Do dia 26 de março de 2021, em meio a uma nova onda da pandemia da Covid-19, e com uma contínua queda de popularidade, o governo de Jair Bolsonaro resolveu agir contra as críticas – que se avolumavam em veículos midiáticos e redes sociais – divulgando pelo Twitter uma carta-convite do presidente dos Estados Unidos, Joe Biden, ao chefe de Estado brasileiro, a qual o chamava para participar da Cúpula do Clima, que se inicia hoje, 22 de Abril. Com a atitude, deixava-se subentendido que, diferentemente do que pensavam os comentaristas políticos, o governo norte-americano não pareceria preocupado com os ataques de Bolsonaro ao então candidato Joe Biden, durante as eleições de 2020, ou mesmo com a estranha presença de seu filho, o deputado Eduardo Bolsonaro, na Casa Branca, um dia antes da invasão do Capitólio por apoiadores do ex-presidente Donald Trump.

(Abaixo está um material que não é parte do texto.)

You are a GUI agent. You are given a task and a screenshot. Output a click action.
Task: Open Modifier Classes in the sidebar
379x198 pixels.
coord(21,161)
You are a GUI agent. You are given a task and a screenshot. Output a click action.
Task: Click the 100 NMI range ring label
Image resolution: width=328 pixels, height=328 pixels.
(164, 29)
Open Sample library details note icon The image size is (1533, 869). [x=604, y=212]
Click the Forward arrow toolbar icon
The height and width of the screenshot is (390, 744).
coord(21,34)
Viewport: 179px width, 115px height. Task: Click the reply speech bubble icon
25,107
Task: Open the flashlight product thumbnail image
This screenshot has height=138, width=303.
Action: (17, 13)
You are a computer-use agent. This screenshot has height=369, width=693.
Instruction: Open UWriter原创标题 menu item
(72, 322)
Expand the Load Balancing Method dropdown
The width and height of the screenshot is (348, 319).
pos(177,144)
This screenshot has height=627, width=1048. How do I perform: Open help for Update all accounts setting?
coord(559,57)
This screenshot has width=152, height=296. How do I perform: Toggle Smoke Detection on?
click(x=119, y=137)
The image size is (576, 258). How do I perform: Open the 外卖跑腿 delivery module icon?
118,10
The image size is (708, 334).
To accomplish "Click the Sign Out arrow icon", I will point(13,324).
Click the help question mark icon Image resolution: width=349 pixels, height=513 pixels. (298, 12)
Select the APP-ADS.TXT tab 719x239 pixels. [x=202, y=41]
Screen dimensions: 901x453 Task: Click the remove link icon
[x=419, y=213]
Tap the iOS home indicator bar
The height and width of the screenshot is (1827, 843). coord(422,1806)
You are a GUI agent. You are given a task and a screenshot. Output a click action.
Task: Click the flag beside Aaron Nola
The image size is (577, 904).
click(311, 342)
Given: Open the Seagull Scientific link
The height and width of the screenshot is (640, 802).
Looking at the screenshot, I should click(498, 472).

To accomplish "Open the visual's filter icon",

O que não era incluído na divulgação realizada por Jair Bolsonaro no Twitter, era o fato de que o convite em questão havia sido feito a 61 líderes e chefes de Estado estrangeiros, entre os quais se encontravam o premiê da China, Xi Jinping, e o presidente da Rússia, Vladimir Putin, a quem Joe Biden chamou de “assassino” em uma entrevista realizada no início de março pela rede de TV norte-americana ABC. O que o governo brasileiro parecia querer retratar como uma espécie de demonstração de apreço singular, soava como um convite protocolar, incapaz de traduzir, a rigor, quais seriam as intenções ou posturas do governo dos EUA para com a política ambiental brasileira. A Cúpula de chefes de Estado, promovida pela administração de Biden, que completou recentemente 100 dias no cargo, visa realizar uma preparação para os trabalhos da conferência climática, planejada para ocorrer no mês de novembro deste ano, na Escócia.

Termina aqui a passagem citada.